Fuel prices rise

Ahmed Kotb , Tuesday 27 Apr 2021

The prices of fuel products in Egypt have increased for the first time since 2019, reports Ahmed Kotb

Fuel prices rise
photo: Reuters

The Ministry of Petroleum’s Automatic Fuel Pricing Committee (AFPC) decided on Friday to increase fuel prices by LE0.25 per litre, bringing the per-litre prices of 80-octane, 92-octane, and 95-octane fuel to LE6.5, LE7.75, and LE8.75, respectively.

The committee also decided to keep the price of diesel unchanged at LE6.75 per litre, as well as the price of mazut fuel for industrial use at LE3.9 per ton.

These are the first price increases for fuel products since 2019 when the government applied a fifth and final tranche of fuel-subsidy cuts and adopted a quarterly indexation system under which fuel prices have been reviewed every three months by the AFPC since October 2019.

Hamdi Abdel-Aziz, spokesman for the Ministry of Petroleum, said that severe fluctuations had occurred in oil prices over the last few months.

He said during a phone call on Extra News TV channel that this had prompted the committee to re-evaluate the situation, taking into account the exceptional circumstances that the world is going through due to the Covid-19 pandemic and that have impacted the Egyptian economy.

Three factors had influenced the committee’s decision, he said. First was the price of Brent crude oil, the benchmark for the international oil market, the second was the exchange rate of the dollar against the Egyptian pound, and the third was the cost of trading fuel products.

Brent crude is expected to average around $61 per barrel in 2021. It stood at around $66 per barrel on Tuesday this week, representing a rebound from the 2020 average of around $42 per barrel.

The surge has raised concerns over its effect on transport costs, the prices of goods, and inflation.

The government denied on Monday that it would be increasing passenger fares for mass transportation as a result of increasing fuel prices.
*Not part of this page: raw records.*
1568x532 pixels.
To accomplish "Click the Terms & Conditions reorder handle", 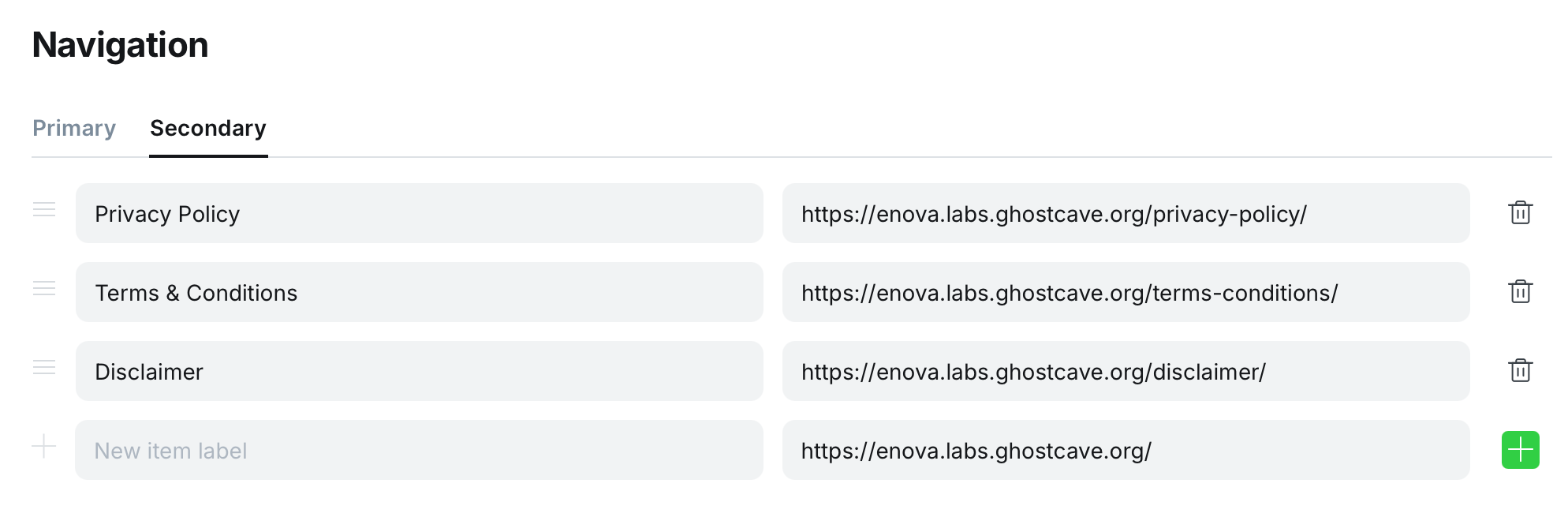I will tap(44, 289).
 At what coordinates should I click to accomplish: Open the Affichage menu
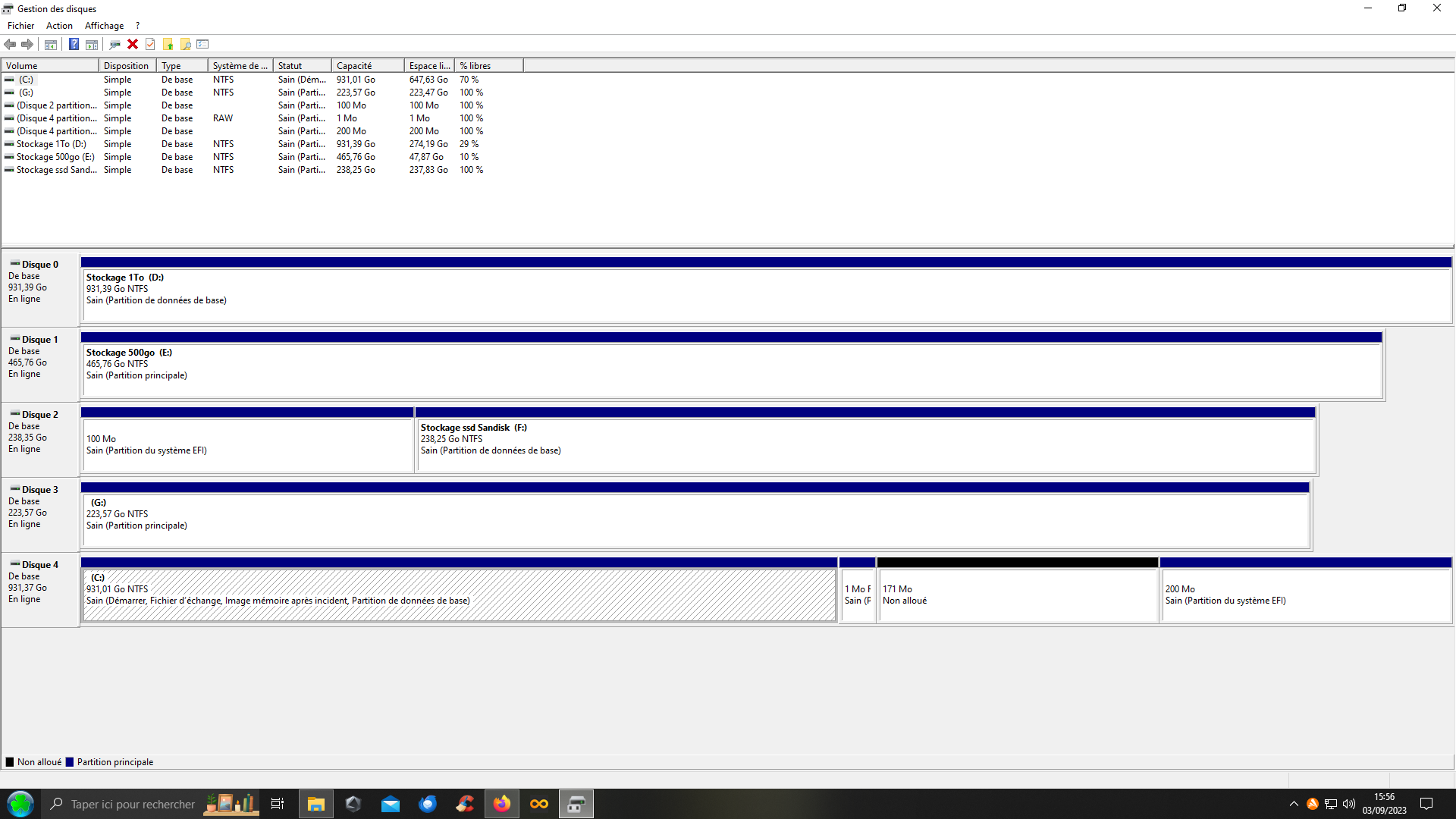[104, 26]
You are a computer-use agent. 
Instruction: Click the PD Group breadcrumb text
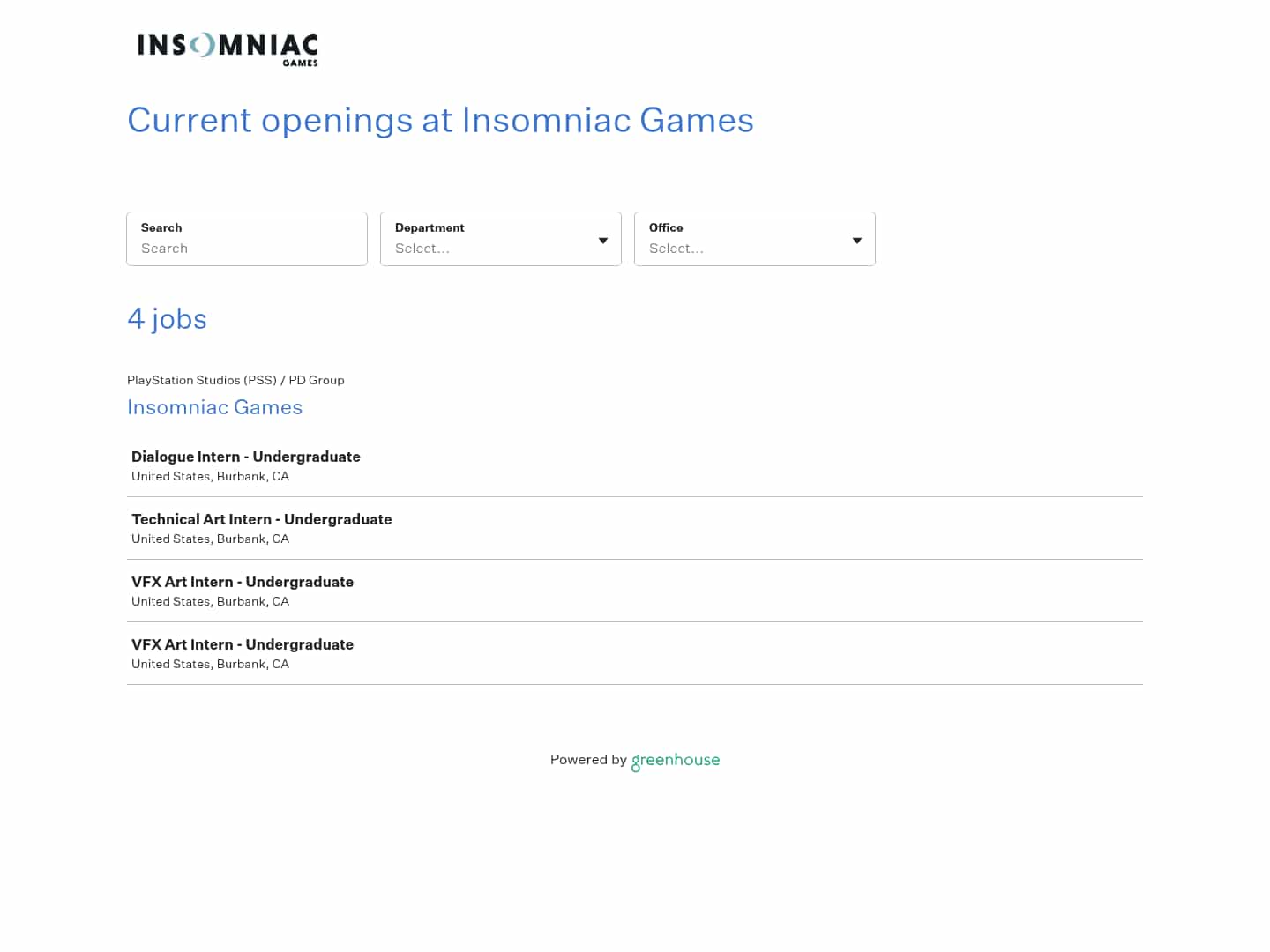point(317,380)
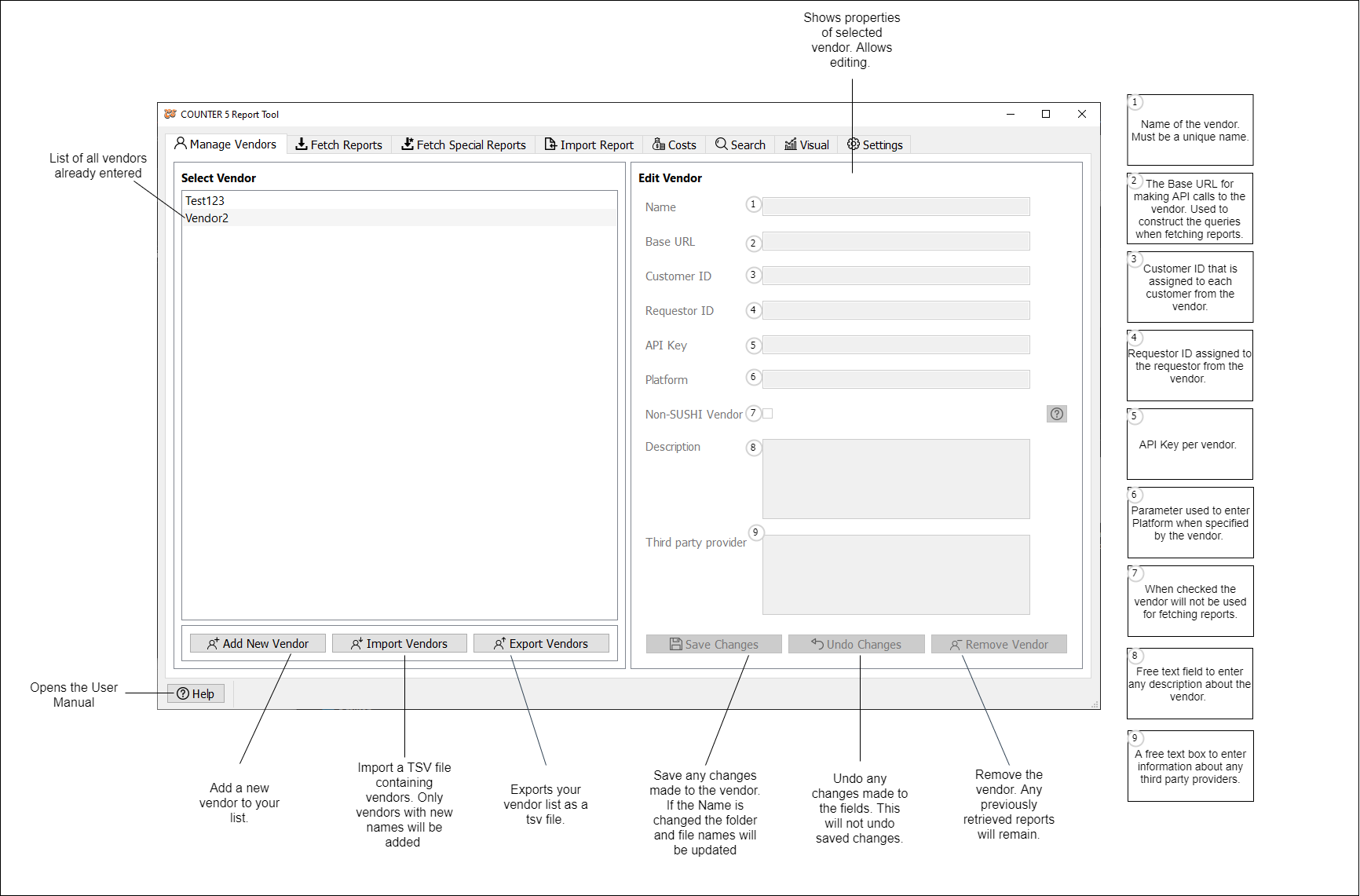Click the Export Vendors icon
This screenshot has width=1360, height=896.
pyautogui.click(x=499, y=643)
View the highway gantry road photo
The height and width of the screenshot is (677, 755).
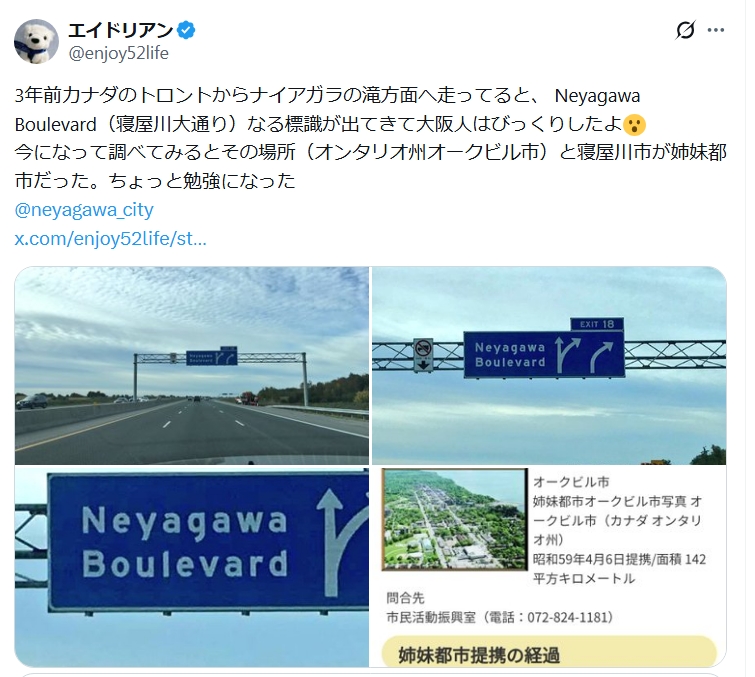click(192, 365)
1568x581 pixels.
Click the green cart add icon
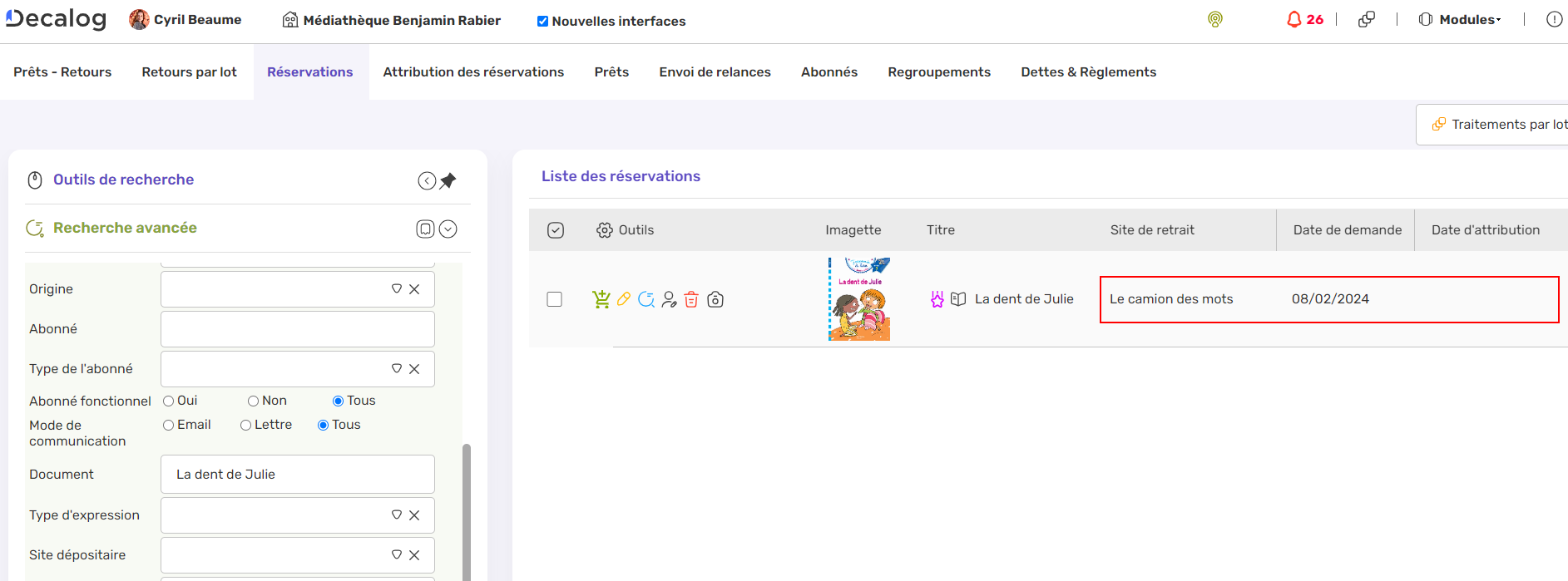(x=601, y=299)
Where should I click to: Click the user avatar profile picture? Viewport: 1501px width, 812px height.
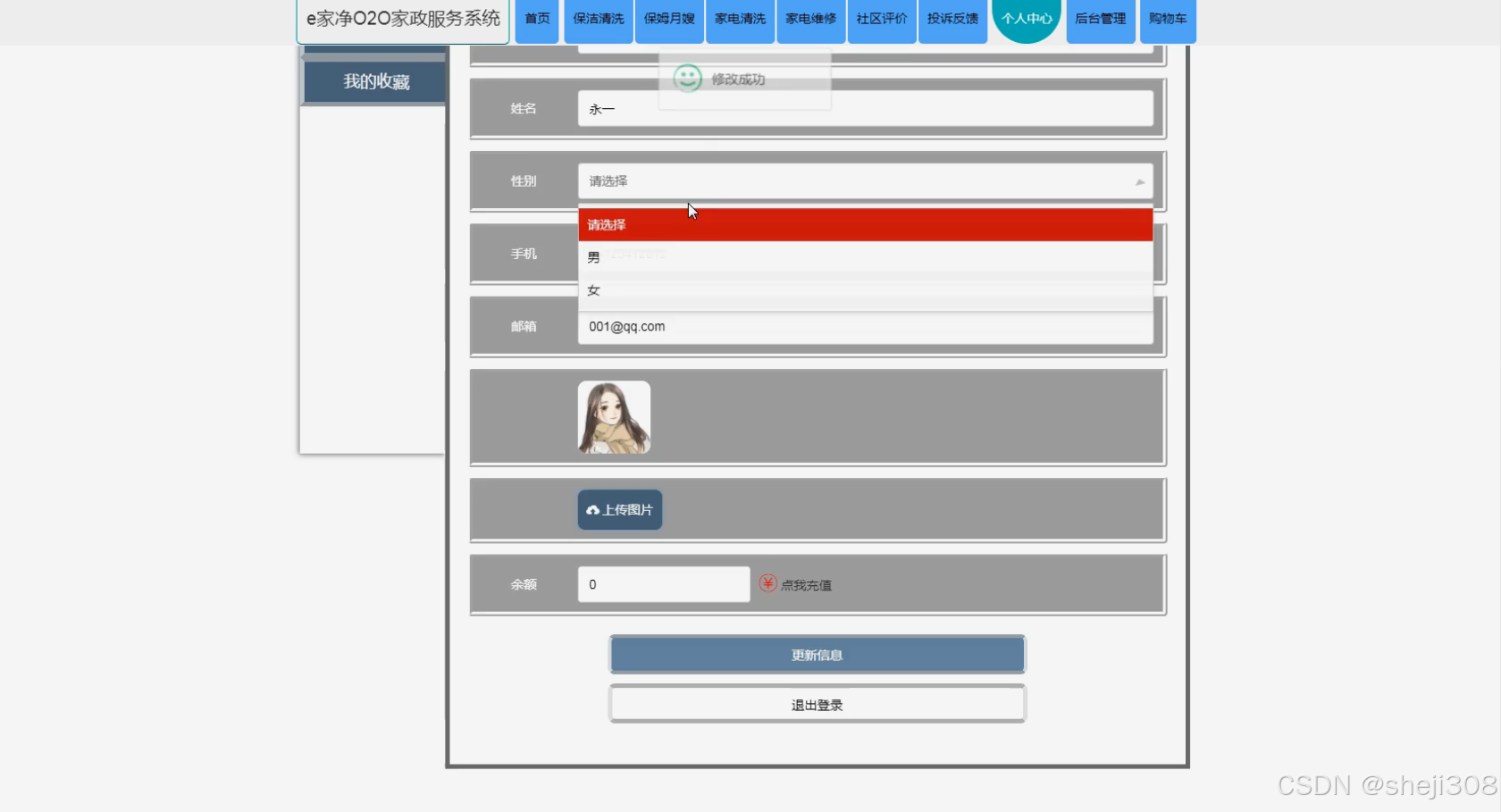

Egypt’s minister of local development announced that governors would coordinate with security directorates and traffic departments to intensify campaigns in parking lots and various means of transportation to deal decisively with any attempts to hike previously decided tariffs.

Traders played down the effects of the latest increases on the prices of commodities in the marketplace. Ahmed Idris, head of the Agricultural Crops Division at the Cairo Chamber of Commerce, said that the prices of beans and legumes would not increase due to the increases in fuel prices.

“Gasoline is mostly used in private cars, and it is rarely used in vehicles transporting goods,” he added.

He said that goods transport was mostly carried out by vehicles using diesel rather than gasoline and that the price of diesel had not increased. As a result, there would be no additional cost in bringing goods to market. 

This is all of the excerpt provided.